== Supplied data ==

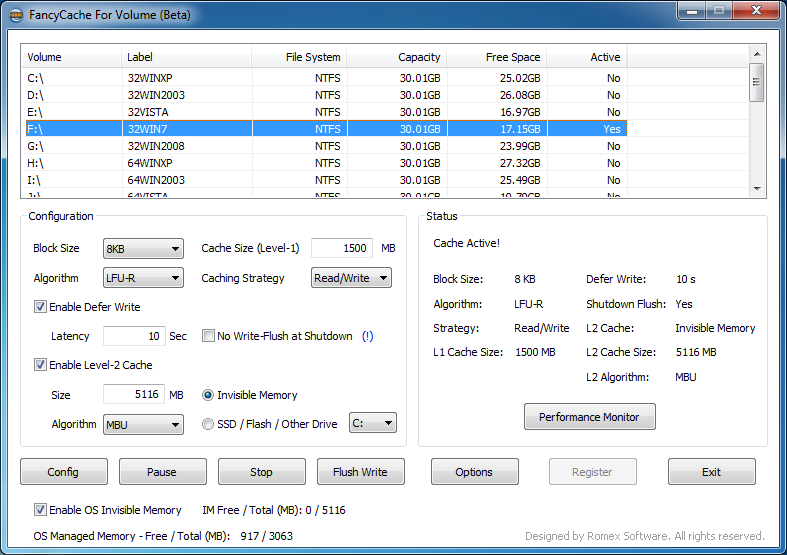This screenshot has width=787, height=555.
Task: Open the Options dialog button
Action: (x=474, y=472)
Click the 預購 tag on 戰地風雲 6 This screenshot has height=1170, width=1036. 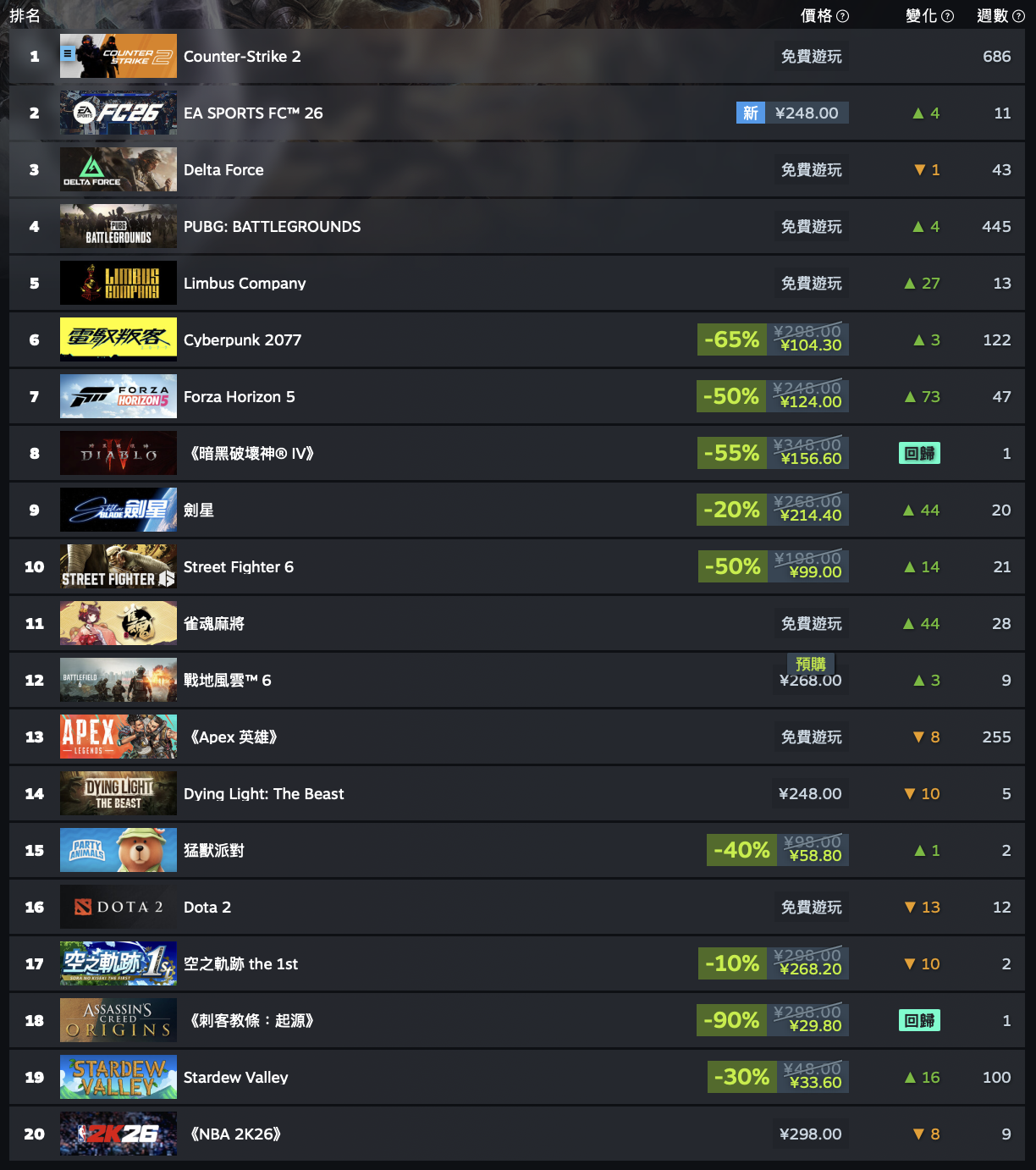coord(811,664)
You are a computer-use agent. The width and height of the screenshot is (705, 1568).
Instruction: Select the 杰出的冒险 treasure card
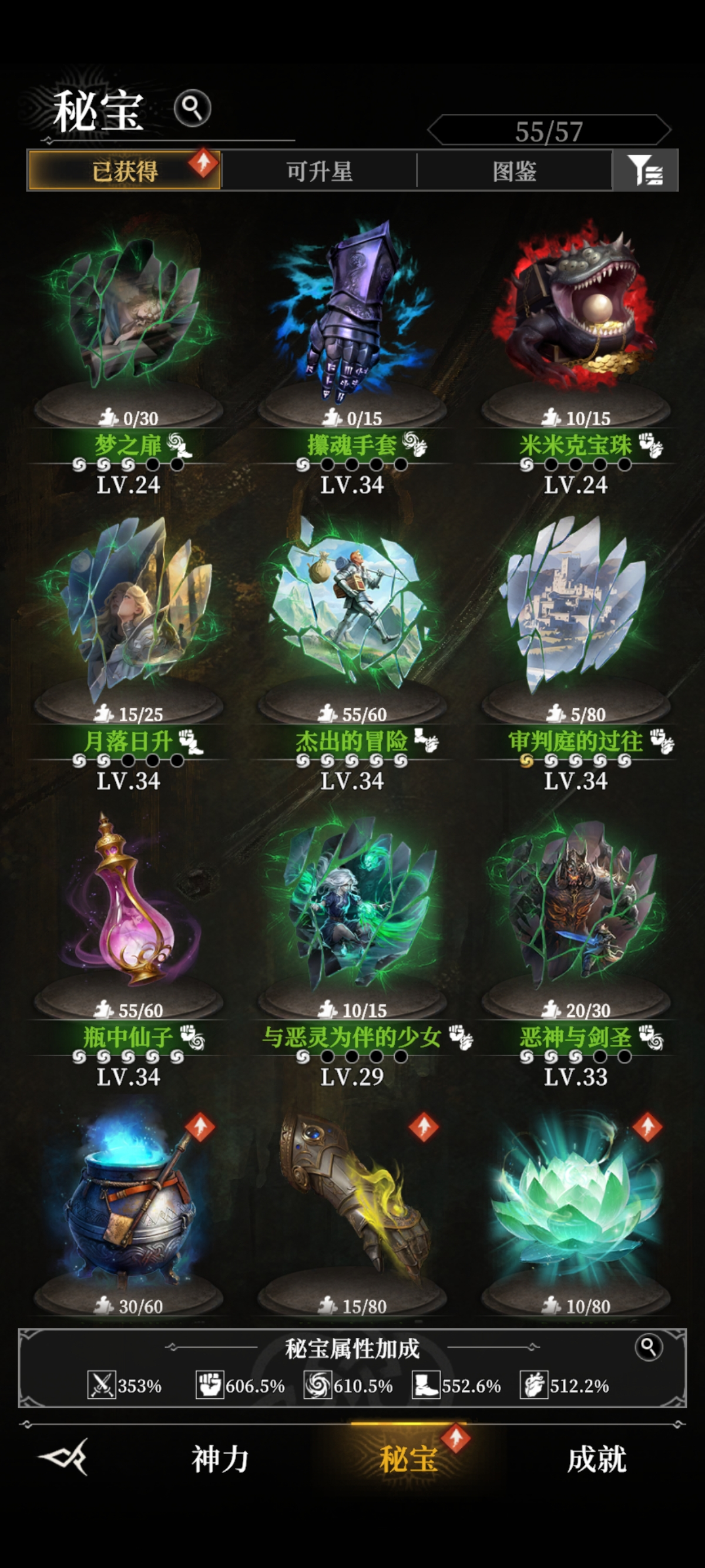(352, 654)
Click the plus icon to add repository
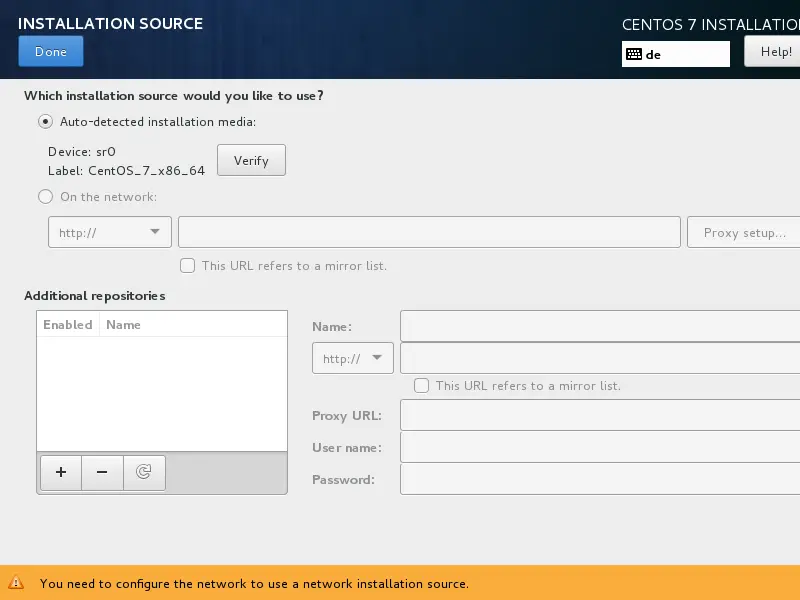The image size is (800, 600). click(x=61, y=473)
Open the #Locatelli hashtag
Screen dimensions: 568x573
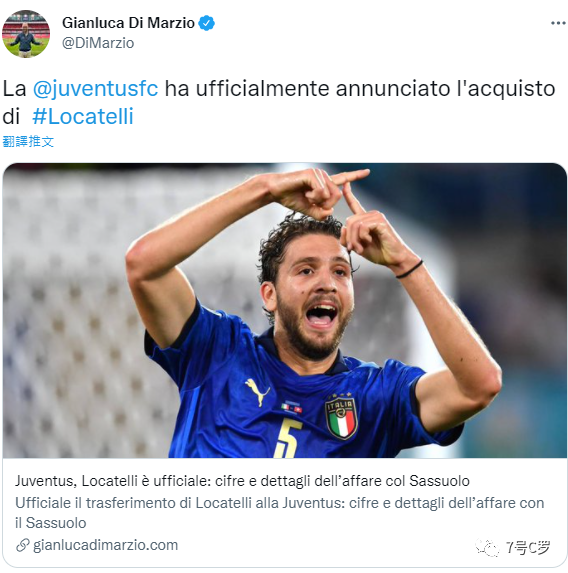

===

### What you are asked to do
Write out the lines of the material from the one containing "Instruction: Select the 杰出的冒险 treasure card" through the last, exactly and only those. Leave every picture out.

### Response area
Instruction: Select the 杰出的冒险 treasure card
(352, 654)
Click the plus icon to add repository
The image size is (800, 600). click(x=61, y=473)
Open the #Locatelli hashtag
Screen dimensions: 568x573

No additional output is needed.